----- Records supplied -----

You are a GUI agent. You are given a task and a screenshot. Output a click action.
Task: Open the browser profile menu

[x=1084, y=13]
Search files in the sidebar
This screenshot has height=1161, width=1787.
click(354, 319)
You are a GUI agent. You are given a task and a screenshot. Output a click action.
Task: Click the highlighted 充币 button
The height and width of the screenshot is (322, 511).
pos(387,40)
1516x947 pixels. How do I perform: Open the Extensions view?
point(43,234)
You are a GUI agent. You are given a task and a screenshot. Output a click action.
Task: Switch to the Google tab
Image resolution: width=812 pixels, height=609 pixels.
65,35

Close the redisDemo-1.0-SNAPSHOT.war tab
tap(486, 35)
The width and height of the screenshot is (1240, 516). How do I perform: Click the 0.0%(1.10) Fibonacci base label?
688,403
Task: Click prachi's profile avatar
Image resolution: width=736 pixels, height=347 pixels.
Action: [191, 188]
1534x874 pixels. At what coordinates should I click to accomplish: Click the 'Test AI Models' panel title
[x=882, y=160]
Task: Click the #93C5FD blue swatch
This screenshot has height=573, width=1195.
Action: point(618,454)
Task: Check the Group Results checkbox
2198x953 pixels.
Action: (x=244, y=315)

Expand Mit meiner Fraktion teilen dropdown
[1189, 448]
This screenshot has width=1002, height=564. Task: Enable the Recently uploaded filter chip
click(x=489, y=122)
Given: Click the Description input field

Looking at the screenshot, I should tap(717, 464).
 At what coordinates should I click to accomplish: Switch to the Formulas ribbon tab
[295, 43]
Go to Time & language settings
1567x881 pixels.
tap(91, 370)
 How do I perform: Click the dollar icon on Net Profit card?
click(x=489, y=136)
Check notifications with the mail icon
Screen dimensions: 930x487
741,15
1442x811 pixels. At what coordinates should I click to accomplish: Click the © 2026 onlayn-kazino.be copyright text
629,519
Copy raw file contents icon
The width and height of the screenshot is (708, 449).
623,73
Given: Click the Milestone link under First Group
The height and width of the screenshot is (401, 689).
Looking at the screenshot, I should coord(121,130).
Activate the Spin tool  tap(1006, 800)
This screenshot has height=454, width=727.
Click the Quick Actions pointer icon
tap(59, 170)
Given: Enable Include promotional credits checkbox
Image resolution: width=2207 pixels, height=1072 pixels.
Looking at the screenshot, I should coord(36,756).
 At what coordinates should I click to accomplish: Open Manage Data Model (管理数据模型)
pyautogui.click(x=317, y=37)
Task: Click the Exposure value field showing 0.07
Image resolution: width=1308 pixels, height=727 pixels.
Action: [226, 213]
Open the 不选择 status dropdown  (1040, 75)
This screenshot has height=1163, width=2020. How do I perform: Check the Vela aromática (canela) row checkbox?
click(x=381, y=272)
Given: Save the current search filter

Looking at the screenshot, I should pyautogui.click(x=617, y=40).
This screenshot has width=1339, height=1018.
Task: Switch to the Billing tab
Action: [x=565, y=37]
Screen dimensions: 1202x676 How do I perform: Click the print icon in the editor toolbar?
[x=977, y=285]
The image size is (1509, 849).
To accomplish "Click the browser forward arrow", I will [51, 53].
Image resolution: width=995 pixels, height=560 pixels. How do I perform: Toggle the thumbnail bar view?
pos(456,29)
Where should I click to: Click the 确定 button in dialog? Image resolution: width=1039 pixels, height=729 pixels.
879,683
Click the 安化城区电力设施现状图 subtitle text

-----

▶ _Task to complete_
All that is wanted is a faithful reproduction of the line above with "This screenshot has height=1161, width=1787.", the line with "Check notifications with the mail icon", and every line in between.

▶ _Answer for the task_
This screenshot has height=1161, width=1787.
click(354, 319)
You are a GUI agent. You are given a task and a screenshot. Output a click action.
Task: Click the highlighted 充币 button
The height and width of the screenshot is (322, 511).
pos(387,40)
1516x947 pixels. How do I perform: Open the Extensions view?
point(43,234)
You are a GUI agent. You are given a task and a screenshot. Output a click action.
Task: Switch to the Google tab
Image resolution: width=812 pixels, height=609 pixels.
65,35

Close the redisDemo-1.0-SNAPSHOT.war tab
tap(486, 35)
The width and height of the screenshot is (1240, 516). How do I perform: Click the 0.0%(1.10) Fibonacci base label?
688,403
Task: Click prachi's profile avatar
Image resolution: width=736 pixels, height=347 pixels.
Action: [191, 188]
1534x874 pixels. At what coordinates should I click to accomplish: Click the 'Test AI Models' panel title
[x=882, y=160]
Task: Click the #93C5FD blue swatch
This screenshot has height=573, width=1195.
Action: point(618,454)
Task: Check the Group Results checkbox
2198x953 pixels.
Action: (x=244, y=315)

Expand Mit meiner Fraktion teilen dropdown
[1189, 448]
This screenshot has width=1002, height=564. Task: Enable the Recently uploaded filter chip
click(x=489, y=122)
Given: Click the Description input field

Looking at the screenshot, I should tap(717, 464).
 At what coordinates should I click to accomplish: Switch to the Formulas ribbon tab
[295, 43]
Go to Time & language settings
1567x881 pixels.
tap(91, 370)
 How do I perform: Click the dollar icon on Net Profit card?
click(x=489, y=136)
Check notifications with the mail icon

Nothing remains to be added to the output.